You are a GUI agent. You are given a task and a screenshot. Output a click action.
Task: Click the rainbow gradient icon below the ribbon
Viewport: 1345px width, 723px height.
----------
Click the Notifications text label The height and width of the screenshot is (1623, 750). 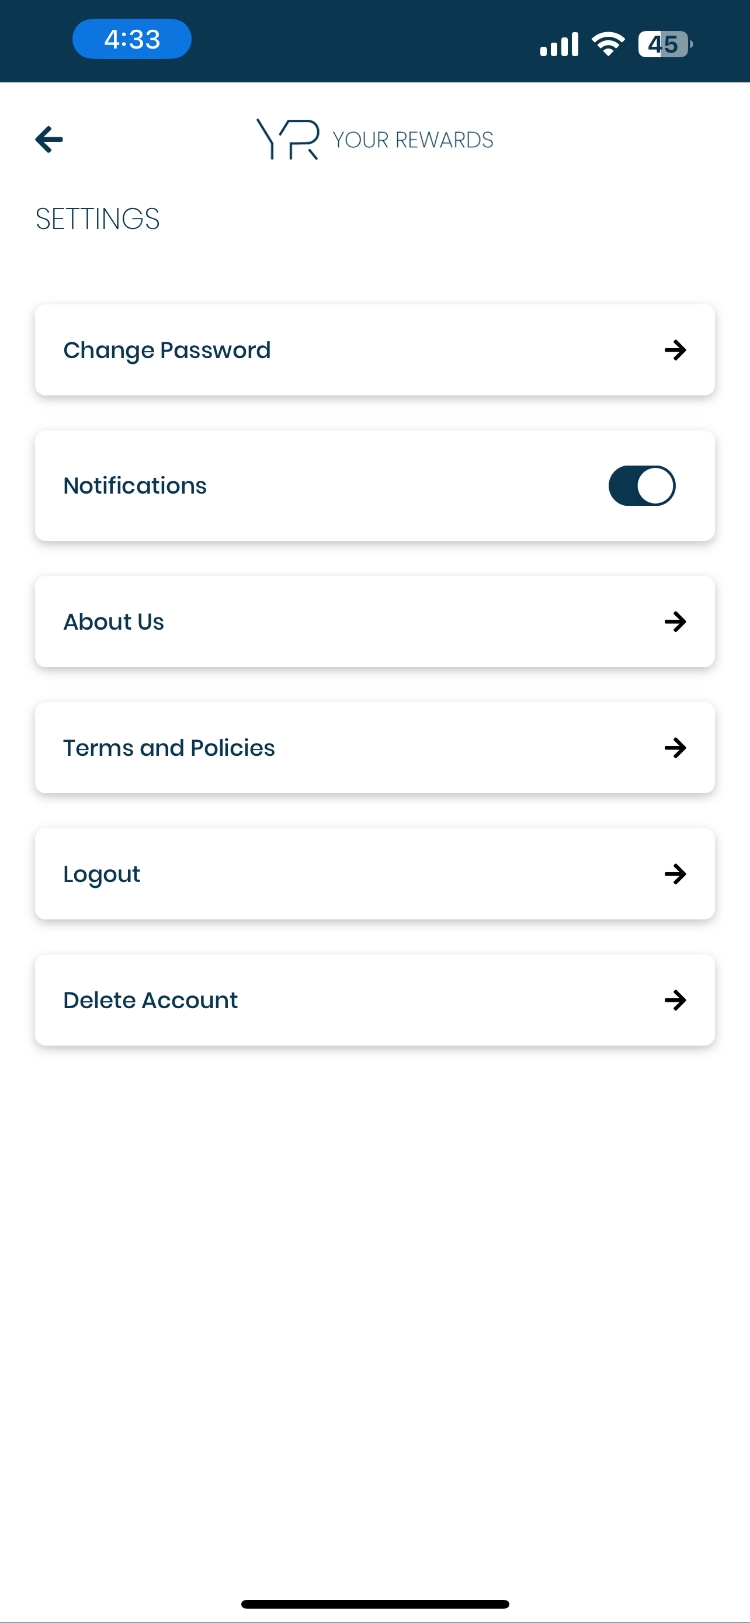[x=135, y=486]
----------
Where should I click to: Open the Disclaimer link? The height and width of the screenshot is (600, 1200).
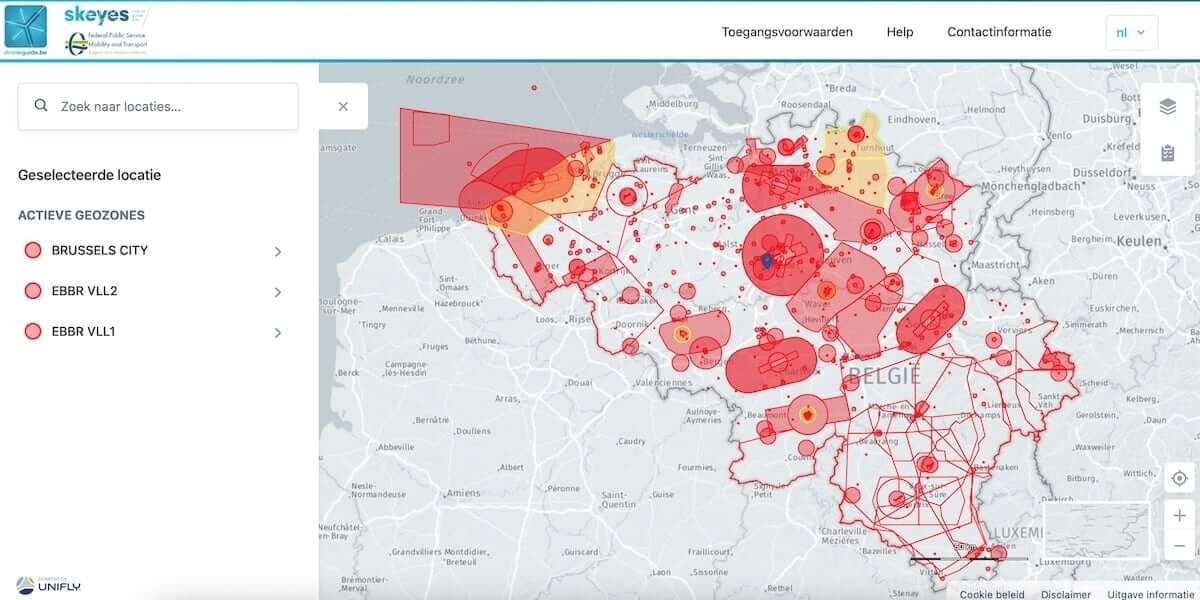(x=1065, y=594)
----------
◆ What you are asked to do:
From the records above, copy out the line with "You are a GUI", the line with "Viewport: 1345px width, 723px height.", and every line between them, word for word.

◆ Response to this exercise:
You are a GUI agent. You are given a task and a screenshot. Output a click action.
Task: Click the rainbow gradient icon below the ribbon
Viewport: 1345px width, 723px height.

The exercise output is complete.